Add a third force, artificial intelligence, and the picture becomes clearer. Large language models like ChatGPT are, at bottom, prediction machines. They forecast the next word, conditioned on every word before it. Out of that simple act of statistical anticipation emerges something that looks and feels like understanding. Their success reveals a deep truth: prediction is not a byproduct of intelligence; it is its essence.
Prediction Is What Intelligence Does
To think is to forecast. A brain, whether biological or artificial, is a device that models the world by predicting its own future states. It guesses what will happen next and updates when it’s wrong. That’s how we move, learn languages, and make decisions. Cognition is prediction in motion.
LLMs have shown how far this idea can go. By predicting the next word, they implicitly model physics, politics, and human psychology, because those are embedded in the patterns of text. Intelligence, it turns out, is an emergent property of very good prediction. The smarter the predictor, the richer the internal world model it must build.
But LLMs are trained on language. What the world now needs is a system that trains humans on reality, a way to measure and improve real-world prediction itself. That’s where SportsPredict.com comes in. It’s the human counterpart to AI, a skill-based sports prediction platform where users compete to forecast real outcomes, build measurable track records, and prove their analytical edge in a transparent, data-driven way.
Why Sports Are the Right Place to Start
Sports are the world’s most democratic data system. Every match ends with a binary truth: win or loss, over or under. No committees, no ideology, no “oracle function” required. Questions resolve themselves. A good prediction is visibly good within hours, not years.

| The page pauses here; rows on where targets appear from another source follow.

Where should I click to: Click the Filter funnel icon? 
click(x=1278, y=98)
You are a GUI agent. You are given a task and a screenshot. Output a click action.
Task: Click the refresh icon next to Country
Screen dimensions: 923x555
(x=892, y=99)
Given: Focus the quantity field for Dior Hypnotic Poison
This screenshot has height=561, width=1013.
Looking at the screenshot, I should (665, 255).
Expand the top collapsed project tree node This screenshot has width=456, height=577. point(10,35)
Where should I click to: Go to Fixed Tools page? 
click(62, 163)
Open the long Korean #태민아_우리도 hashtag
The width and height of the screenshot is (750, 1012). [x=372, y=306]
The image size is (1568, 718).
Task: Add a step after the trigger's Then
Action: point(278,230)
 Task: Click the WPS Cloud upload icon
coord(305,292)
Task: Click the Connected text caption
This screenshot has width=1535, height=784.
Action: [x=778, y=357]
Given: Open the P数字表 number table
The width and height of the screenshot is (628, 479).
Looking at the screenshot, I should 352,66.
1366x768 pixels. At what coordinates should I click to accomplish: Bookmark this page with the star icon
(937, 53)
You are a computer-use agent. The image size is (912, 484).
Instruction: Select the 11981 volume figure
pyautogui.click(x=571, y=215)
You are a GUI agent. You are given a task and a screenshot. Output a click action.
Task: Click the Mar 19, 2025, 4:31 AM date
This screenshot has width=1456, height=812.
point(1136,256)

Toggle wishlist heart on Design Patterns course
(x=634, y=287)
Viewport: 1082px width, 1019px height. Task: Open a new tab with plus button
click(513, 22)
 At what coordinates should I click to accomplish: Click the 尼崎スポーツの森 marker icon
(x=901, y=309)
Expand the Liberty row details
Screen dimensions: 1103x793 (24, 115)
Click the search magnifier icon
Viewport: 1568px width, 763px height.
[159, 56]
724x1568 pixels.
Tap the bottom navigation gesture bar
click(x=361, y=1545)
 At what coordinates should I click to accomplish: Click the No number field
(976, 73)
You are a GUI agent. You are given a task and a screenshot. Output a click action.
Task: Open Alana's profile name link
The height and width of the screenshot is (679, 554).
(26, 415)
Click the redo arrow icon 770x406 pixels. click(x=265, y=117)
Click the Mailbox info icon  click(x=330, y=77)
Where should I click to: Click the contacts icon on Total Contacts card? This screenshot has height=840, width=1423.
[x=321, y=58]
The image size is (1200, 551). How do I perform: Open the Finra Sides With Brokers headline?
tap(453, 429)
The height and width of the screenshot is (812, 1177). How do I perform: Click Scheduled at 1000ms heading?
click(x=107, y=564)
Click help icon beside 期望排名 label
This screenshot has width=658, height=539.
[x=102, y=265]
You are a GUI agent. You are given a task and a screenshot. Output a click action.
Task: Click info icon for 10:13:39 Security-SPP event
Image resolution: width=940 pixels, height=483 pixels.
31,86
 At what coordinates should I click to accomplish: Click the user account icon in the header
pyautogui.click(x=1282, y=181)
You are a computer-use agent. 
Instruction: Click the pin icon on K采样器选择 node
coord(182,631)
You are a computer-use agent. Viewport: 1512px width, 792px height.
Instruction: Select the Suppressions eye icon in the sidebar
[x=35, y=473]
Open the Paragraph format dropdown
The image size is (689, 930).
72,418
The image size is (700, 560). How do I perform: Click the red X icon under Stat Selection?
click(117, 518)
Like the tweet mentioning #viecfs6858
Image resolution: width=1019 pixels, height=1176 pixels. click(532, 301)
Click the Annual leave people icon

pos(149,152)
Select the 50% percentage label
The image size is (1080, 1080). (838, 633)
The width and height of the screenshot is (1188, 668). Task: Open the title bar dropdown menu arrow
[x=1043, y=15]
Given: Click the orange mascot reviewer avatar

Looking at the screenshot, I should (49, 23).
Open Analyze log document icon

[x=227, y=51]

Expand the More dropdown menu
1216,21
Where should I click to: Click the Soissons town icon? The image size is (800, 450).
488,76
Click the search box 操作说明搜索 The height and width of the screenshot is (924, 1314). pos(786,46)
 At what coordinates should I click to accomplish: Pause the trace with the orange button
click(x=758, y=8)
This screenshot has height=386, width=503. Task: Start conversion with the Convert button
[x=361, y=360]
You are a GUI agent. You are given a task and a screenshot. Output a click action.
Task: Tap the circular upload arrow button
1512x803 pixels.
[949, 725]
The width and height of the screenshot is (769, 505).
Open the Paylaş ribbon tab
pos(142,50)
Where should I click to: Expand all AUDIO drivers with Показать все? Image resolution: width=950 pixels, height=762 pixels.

That makes sports the ideal sandbox for rebuilding expertise. The data is free, the outcomes clear, the stakes emotional. Billions already engage in primitive forecasting every weekend: Who will win? By how much? SportsPredict simply formalizes that universal behavior, adds scoring and transparency, and builds a public ledger of accuracy.
SportsPredict’s SMART (Sports Market Accuracy RaTing) system measures how often and by how much each forecaster beats the consensus. Over time, these scores become something new, a proof of expertise. Unlike grades or résumés, they cannot be bought. They are earned through calibration, humility, and empirical success. They are the intellectual equivalent of an Elo rating in chess.
Youth: The Hidden Reservoir of Clarity
Orson Scott Card’s Ender’s Game suggested that some of the brightest strategic minds are children, clear thinkers unburdened by adult overconfidence or ideology. Yet in the real world, those same young minds are locked out of forecasting arenas, from stock markets to sports gambling, by both law and culture.
When I was twelve, my chess rating was higher than it is today. That isn’t unusual: cognitive sharpness often peaks early, long before professional credentials form. SportsPredict provides a rare opportunity for that raw clarity to matter, a legal, status-driven, intellectually honest environment where young people can compete with adults on a level playing field.
It turns the moral argument of Ender’s Game into infrastructure: find the prodigies early, measure them fairly, and let the data speak.
From Game to Global Talent Search
Because the questions are simple and the feedback is immediate, SportsPredict becomes an enormous training ground for analytical intelligence. It transforms “wasted genius into visible genius.” A teenager in Nairobi can compete on the same leaderboard as a PhD student at Stanford. Academics gain an unprecedented dataset on reasoning under uncertainty. Employers, hedge funds, tech firms, NGOs, gain a global résumé filter based not on pedigree but on performance.
This is what the Economist piece on “lost Einsteins” was really missing: an institution that identifies talent automatically. The Olympiad model works, but it reaches thousands. A prediction-based meritocracy could reach billions. Once the first hedge fund or think tank hires from the SportsPredict leaderboard, the game becomes a gateway.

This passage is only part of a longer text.